**Exercise text**

Tilson started the 2015 season with the Springfield Cardinals of the Texas League. He was a mid-season All-Star selection with a .288 average, seven doubles, four triples with 11 RBI and 36 run scored. In 134 games with Springfield, Tilson hit .295/.351/.388 with 4 HR, 32 RBI, and 85 runs, but vastly improved his stolen base numbers, stealing a Texas League high 46 bases while being caught 19 times. After the season, Tilson got a chance to play in the Arizona Fall League with Surprise, while also being added to the Cardinals 40-man roster, thereby protecting him from the Rule V Draft. Tilson began 2016 with Triple-A Memphis, where in 100 games, he hit .282/.345/.407 with 4 HR, 34 RBI, 53 runs, and 15 stolen bases to just 3 times being caught. Tilson made 55 starts in center field, as well as 72 starts in the leadoff position.

===Chicago White Sox===
On July 31, 2016, the Cardinals traded Tilson to the Chicago White Sox, the team he grew up rooting for, for relief pitcher Zach Duke. Tilson was recalled to the major league roster, taking the place of incumbent center fielder J. B. Shuck, and was expected to immediately contribute as a regular outfielder.
[He's a] high character kid, plus speed, solid defense, very good bat-to-ball skills. We think he has a chance to potentially be an everyday guy out there in center.

**Required work**
1) List every team named in the passage on Tilson's career, in order of first mention.
2) Transcribe the passage on Tilson's career from "Tilson started the" up to and including "the leadoff position.".
3) Pick up the passage on Tilson's career after its last sentence and continue it.

**Information shown**
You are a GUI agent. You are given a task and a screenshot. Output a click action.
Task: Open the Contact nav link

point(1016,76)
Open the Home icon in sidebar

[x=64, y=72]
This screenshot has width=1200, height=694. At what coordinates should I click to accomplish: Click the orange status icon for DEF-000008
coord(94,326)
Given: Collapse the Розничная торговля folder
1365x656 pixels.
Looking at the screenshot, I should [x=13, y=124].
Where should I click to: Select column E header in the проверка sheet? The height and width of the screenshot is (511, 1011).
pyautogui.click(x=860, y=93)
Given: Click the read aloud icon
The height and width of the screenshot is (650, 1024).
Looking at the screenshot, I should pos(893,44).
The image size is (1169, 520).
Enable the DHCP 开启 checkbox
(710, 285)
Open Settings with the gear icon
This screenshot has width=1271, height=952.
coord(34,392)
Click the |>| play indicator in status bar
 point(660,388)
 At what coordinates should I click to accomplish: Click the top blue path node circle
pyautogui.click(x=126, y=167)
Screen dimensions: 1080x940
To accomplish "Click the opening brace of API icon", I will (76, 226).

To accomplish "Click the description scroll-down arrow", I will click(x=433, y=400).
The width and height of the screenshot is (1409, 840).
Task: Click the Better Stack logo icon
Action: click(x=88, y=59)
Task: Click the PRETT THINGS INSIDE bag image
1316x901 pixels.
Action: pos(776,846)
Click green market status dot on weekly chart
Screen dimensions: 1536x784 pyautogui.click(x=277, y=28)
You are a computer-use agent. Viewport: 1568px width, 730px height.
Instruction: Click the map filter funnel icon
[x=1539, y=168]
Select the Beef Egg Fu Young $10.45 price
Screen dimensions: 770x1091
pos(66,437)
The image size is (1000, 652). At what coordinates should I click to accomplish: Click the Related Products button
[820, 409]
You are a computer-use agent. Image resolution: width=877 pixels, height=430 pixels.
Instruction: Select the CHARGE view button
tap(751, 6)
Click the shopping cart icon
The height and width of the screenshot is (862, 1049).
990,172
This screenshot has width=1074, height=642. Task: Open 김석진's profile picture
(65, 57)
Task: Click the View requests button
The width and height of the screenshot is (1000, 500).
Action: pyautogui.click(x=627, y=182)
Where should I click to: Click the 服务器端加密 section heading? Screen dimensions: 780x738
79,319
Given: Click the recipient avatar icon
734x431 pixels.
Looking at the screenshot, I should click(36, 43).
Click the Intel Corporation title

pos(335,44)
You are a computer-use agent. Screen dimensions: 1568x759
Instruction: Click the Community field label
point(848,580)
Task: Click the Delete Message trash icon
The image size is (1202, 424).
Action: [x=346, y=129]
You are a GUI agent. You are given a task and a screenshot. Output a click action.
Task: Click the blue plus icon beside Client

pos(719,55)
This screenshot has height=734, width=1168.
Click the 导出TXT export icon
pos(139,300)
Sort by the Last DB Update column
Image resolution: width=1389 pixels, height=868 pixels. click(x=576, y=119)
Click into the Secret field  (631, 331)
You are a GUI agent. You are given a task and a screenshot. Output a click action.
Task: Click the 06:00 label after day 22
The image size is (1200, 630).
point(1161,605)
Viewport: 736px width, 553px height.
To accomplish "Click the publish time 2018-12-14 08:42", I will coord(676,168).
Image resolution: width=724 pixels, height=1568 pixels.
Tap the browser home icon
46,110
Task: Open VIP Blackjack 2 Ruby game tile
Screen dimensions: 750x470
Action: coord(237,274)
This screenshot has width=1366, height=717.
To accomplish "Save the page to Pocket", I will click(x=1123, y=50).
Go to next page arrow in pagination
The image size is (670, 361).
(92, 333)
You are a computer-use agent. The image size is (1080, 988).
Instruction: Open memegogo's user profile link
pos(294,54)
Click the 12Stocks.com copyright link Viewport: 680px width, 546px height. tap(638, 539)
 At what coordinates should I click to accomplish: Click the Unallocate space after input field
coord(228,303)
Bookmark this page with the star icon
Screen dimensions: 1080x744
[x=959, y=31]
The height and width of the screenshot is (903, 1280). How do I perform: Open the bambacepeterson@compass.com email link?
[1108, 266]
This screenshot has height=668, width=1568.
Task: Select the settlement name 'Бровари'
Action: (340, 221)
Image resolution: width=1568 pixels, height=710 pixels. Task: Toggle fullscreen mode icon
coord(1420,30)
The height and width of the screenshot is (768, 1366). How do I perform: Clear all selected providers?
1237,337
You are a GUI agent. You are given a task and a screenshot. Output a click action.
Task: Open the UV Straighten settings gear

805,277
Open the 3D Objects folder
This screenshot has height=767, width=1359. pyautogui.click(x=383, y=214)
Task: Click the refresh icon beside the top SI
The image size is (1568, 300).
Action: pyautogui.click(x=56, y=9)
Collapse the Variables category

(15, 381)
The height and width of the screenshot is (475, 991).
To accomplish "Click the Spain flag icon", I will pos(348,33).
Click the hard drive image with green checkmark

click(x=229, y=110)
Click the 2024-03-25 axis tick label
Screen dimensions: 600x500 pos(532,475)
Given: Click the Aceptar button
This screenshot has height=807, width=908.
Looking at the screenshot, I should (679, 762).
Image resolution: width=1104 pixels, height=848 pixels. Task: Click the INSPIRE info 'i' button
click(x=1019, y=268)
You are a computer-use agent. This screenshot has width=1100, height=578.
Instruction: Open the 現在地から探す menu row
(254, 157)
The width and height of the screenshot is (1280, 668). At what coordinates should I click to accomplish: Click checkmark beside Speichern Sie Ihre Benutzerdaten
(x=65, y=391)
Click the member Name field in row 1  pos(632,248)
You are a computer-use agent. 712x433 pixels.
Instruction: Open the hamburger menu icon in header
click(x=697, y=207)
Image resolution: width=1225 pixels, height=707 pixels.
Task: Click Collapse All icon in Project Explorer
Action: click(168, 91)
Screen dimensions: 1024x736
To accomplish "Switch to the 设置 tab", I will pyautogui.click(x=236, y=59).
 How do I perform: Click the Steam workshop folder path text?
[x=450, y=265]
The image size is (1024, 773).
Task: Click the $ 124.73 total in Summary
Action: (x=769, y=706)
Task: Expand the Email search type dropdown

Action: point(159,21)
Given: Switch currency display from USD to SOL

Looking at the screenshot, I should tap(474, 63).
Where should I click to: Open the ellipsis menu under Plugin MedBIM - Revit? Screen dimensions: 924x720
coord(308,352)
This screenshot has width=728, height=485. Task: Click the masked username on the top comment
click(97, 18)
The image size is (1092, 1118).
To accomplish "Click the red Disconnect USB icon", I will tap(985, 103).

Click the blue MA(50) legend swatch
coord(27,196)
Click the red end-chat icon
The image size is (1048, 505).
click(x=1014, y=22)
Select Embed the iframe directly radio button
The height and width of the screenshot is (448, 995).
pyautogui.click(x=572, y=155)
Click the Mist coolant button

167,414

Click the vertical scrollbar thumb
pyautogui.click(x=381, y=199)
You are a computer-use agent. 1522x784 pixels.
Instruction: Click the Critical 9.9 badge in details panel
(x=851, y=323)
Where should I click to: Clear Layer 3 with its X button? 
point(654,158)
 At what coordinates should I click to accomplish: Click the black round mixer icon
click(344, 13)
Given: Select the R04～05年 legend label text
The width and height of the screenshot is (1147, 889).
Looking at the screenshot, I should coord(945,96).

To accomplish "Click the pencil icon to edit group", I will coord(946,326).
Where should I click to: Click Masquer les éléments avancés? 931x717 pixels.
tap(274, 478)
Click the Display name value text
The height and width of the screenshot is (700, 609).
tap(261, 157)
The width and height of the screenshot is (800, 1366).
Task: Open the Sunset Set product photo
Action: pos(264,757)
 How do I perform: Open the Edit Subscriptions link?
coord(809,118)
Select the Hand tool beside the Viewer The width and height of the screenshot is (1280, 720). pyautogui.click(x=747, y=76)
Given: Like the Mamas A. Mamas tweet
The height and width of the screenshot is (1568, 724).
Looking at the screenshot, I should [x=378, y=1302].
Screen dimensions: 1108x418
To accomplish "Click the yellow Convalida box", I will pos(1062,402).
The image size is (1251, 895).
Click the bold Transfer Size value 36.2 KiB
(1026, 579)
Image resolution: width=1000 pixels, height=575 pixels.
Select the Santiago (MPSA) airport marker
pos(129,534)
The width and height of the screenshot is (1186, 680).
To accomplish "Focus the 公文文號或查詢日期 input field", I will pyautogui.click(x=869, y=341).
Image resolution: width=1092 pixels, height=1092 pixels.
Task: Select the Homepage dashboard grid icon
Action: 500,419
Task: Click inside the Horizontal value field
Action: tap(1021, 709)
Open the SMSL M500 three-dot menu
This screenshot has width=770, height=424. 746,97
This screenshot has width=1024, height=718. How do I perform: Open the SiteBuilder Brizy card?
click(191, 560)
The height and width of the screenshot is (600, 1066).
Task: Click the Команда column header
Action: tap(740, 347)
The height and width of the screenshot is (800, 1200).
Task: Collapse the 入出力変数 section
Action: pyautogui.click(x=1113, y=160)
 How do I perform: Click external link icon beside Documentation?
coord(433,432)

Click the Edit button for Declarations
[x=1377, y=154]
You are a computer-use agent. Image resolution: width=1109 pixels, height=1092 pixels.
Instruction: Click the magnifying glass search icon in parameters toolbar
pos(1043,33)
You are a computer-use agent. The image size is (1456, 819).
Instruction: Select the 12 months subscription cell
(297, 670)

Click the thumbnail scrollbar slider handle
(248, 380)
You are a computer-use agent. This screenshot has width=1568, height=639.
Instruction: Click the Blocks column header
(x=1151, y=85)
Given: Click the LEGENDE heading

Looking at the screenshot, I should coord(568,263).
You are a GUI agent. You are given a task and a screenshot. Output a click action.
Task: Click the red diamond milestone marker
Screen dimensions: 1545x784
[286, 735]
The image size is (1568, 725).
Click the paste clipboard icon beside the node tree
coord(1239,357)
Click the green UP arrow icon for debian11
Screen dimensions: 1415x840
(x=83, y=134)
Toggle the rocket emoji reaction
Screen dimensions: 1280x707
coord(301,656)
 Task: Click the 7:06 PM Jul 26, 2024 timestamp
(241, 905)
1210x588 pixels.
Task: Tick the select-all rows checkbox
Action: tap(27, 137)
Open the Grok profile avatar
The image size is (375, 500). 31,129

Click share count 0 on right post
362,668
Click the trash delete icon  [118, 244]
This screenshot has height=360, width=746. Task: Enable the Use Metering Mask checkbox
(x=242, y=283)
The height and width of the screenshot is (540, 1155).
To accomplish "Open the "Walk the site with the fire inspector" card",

**Results**
1)
Springfield Cardinals
Surprise
Cardinals
Memphis
Chicago White Sox

2)
Tilson started the 2015 season with the Springfield Cardinals of the Texas League. He was a mid-season All-Star selection with a .288 average, seven doubles, four triples with 11 RBI and 36 run scored. In 134 games with Springfield, Tilson hit .295/.351/.388 with 4 HR, 32 RBI, and 85 runs, but vastly improved his stolen base numbers, stealing a Texas League high 46 bases while being caught 19 times. After the season, Tilson got a chance to play in the Arizona Fall League with Surprise, while also being added to the Cardinals 40-man roster, thereby protecting him from the Rule V Draft. Tilson began 2016 with Triple-A Memphis, where in 100 games, he hit .282/.345/.407 with 4 HR, 34 RBI, 53 runs, and 15 stolen bases to just 3 times being caught. Tilson made 55 starts in center field, as well as 72 starts in the leadoff position.

3)
— Rick Hahn, White Sox general manager
 He made his debut against the Detroit Tigers on August 2, and got his first major league hit, a single, in his first at bat, against Aníbal Sánchez. Unfortunately, Tilson strained his left hamstring during the game attempting to make a diving catch, and was placed on the disabled list, curiously becoming the fourth White Sox member in 2016 to become injured on or before their debut. On August 4, Tilson underwent season-ending surgery.

Following the offseason trade of Adam Eaton, Tilson was among the favorites to land the center field job out of spring training in 2017, receiving the endorsement of general manager Rick Hahn. However, Tilson suffered a stress reaction in the same foot he previously had a stress fracture and missed all of the 2017 season.

Fully healthy, Tilson began 2018 with the Charlotte Knights. He was recalled by the White Sox on May 24. In 2018 with Chicago, Tilson batted .264/.331/.292 with 11 RBI. The White Sox designated Tilson for assignment after the 2018 season. Tilson was outrighted on January 17, 2019. On May 6, 2019, Tilson was selected to the active roster. On May 22, Tilson hit a grand slam for his first major league home run off of Astros reliever Josh James. On October 3, 2019, Tilson was outrighted to AAA and elected free agency.

===Pittsburgh Pirates===
On January 31, 2020, Tilson signed a minor league deal with the Pittsburgh Pirates. Tilson was released by the Pirates organization on June 9, 2020.

===Acereros de Monclova===
On May 20, 2021, Tilson signed with the Acereros de Monclova of the Mexican Baseball League. He hit .100 in 7 games before being released on May 29.

===Long Island Ducks===
On June 8, 2021, Tilson signed with the Long Island Ducks of the Atlantic League of Professional Baseball. In 8 games with Long Island, Tilson slashed .296/.355/.370 with 7 RBI.

===Philadelphia Phillies===
On June 19, 2021, Tilson's contract was purchased by the Philadelphia Phillies organization. He elected free agency following the season.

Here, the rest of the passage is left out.